Software has greatly improved efficiency but in industrial production most software functions on a machine basis. New technologies enable factories to get more data from their machines and let them communicate for further efficiency gains. For this communication a common platform is needed so that machines can understand each other. The use of a software platform in industrial production can greatly improve efficiency and also open possibilities for further improvements in the future. This means that manufacturing companies are eager to invest in them and a significant portion of R&D is going into this field.
General Electric (NYSE:GE) with its Predix platform has strong position to create one of the leading industrial platforms because of its large scale, scope and many different businesses. Digital orders through its Predix platform increased 36% while the use outside of GE verticals improved with 90%. Orders are expected to increase further in 2017 which will give Predix substantial scale
Source: GE presentation
Deals with companies like Exelon and partnerships with Baker Hughes and others can help GE to increase adoption of its platform (source).
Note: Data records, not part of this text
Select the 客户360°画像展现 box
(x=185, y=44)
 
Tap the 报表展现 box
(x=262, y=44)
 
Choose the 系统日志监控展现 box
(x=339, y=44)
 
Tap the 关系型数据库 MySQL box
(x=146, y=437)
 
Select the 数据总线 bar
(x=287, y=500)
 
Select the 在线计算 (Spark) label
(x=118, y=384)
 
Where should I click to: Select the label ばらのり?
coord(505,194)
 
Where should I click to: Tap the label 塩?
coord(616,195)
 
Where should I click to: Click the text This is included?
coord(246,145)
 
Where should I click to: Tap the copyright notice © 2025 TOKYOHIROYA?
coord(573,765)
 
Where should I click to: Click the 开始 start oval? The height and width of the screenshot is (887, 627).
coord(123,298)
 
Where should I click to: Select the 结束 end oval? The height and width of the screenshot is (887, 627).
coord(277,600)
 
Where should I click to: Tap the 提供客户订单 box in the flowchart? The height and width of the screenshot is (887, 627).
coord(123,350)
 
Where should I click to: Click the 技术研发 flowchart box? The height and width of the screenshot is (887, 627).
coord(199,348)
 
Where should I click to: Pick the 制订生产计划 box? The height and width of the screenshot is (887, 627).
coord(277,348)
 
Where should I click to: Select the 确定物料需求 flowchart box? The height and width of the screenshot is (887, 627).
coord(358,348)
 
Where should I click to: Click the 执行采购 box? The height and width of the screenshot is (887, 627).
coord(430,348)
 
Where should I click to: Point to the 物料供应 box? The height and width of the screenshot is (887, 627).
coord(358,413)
Growth of the platform is important because the largest platform has the strongest network effects which allows for further growth.
Source: GE presentation
Platforms are also fairly sticky which makes great barriers against competition which can be seen with databases from Oracle and offerings from Microsoft like Windows.
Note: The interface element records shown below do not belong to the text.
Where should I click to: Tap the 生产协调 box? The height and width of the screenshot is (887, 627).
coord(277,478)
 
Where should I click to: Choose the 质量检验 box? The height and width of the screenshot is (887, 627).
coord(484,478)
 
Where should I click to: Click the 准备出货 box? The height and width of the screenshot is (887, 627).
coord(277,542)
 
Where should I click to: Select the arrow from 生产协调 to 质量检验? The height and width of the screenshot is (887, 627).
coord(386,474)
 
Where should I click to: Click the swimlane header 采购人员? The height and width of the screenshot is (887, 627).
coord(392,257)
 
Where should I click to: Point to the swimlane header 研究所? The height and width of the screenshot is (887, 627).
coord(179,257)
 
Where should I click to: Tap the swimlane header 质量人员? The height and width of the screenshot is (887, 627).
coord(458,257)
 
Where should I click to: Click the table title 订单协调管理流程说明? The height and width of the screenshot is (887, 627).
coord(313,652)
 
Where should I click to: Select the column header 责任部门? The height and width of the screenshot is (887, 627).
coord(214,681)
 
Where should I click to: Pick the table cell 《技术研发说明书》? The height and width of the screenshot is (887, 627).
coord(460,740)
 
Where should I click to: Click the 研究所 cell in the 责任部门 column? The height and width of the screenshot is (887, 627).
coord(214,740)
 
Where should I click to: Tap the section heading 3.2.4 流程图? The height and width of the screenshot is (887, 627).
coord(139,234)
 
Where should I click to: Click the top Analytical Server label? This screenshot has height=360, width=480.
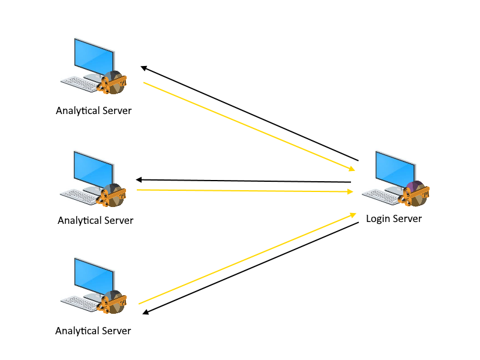tap(93, 111)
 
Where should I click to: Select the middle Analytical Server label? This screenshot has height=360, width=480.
tap(95, 220)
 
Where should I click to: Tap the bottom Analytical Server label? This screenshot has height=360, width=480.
tap(93, 331)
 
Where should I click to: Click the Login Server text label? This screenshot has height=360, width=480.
tap(394, 218)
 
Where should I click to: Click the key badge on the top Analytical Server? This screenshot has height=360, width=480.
tap(113, 83)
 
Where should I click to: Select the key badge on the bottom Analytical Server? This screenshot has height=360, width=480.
tap(113, 302)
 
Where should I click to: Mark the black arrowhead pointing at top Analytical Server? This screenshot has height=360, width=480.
tap(143, 68)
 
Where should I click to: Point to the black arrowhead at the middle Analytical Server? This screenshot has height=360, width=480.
tap(139, 179)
GE however is not the only company that wants to become the leading company in industrial digitization. Siemens (OTCPK:SIEGY)which has its own platform MindSphere has recently partnered with IBM (NYSE:IBM) to integrate its platform with Watson Analytics (source). Siemens is a European conglomerate with operations in similar industries as GE like power, gas, renewable energy, healthcare and automation. The digitization of the factory will probably become another place where the companies will clash. Other competitors are Microsoft, Oracle and other industrial companies like ABB and Emerson. The strong backlog of GE amounts to $321B of which $237B is in services. This historic backlog build up over decades can be combined with the size of GE. GE is still a $263B market cap company after all the divestitures, roughly the size of IBM and Siemens combined. This lead in data can give GE an edge by allowing for better analysis. Which makes it more likely that GE can become one of the strong players in industrial digitization.
GE has divesting assets since the financial crisis which almost bankrupted the company through GE Capital. Most of GE Capital is now divested as well as its appliances business. Further potential divestitures could be Lighting which was divested by Siemens and more recently Philips and potentially healthcare which is in the process of being spun off by Siemens. Further divestitures however are not a clear path to value creation now GE is a more focused industrial company.
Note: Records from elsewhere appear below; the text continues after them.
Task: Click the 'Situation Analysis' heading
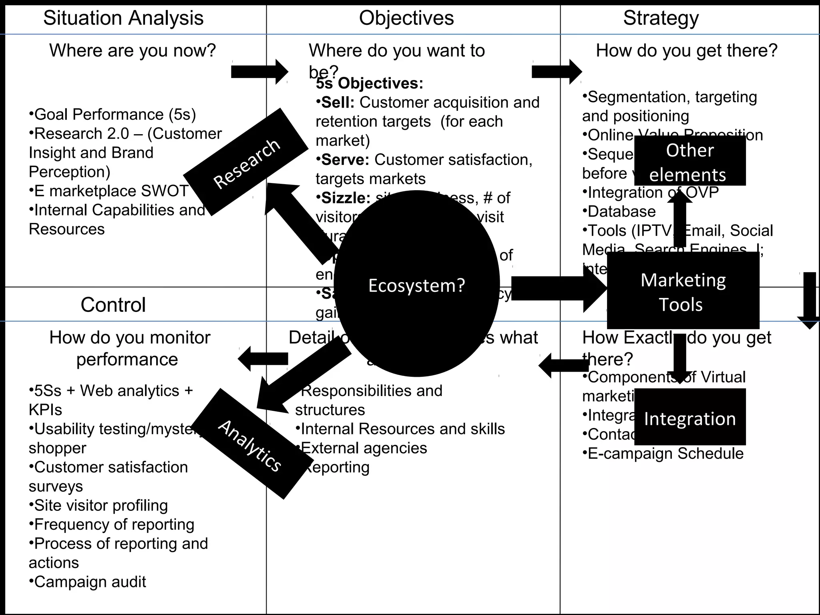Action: [123, 18]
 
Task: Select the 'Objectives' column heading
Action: [406, 18]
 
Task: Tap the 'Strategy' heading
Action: [661, 18]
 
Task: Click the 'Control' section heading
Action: [113, 305]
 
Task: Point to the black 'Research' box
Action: [246, 162]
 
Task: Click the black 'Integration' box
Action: [689, 418]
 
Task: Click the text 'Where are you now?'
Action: [133, 51]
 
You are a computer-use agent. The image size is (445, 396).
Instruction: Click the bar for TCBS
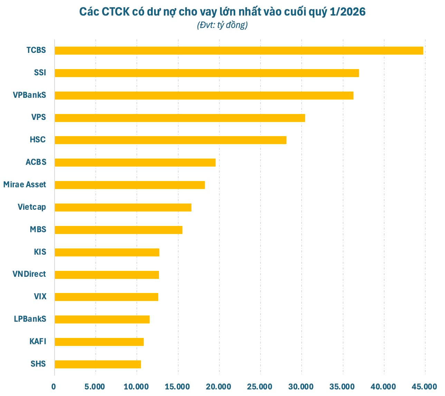[239, 50]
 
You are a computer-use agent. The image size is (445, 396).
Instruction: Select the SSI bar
[207, 73]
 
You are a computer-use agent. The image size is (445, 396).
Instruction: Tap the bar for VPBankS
[204, 95]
Because of its conglomerate structure and its recent divestitures and acquisitions it is difficult to put a valuation of GE. In 2016 both its Oil & Gas business as well as Transportation suffered from weak end markets. With lower comparable numbers 2017 has to potential to offer significant improvements. Management guidance for operational earnings of $1.60-1.70 per share makes the shares more expensive than I would like with a price to operating earnings of 17.5. Compared to an expected p/e of 16 for Siemens. Industrial digitization has clear potential and GE has a strong position to profit from it but historically execution has been underwhelming at GE. Its other divisions are not growing which makes the valuation even richer. That is why because of valuation and historical execution I favor Siemens and rate General Electric as an expensive hold.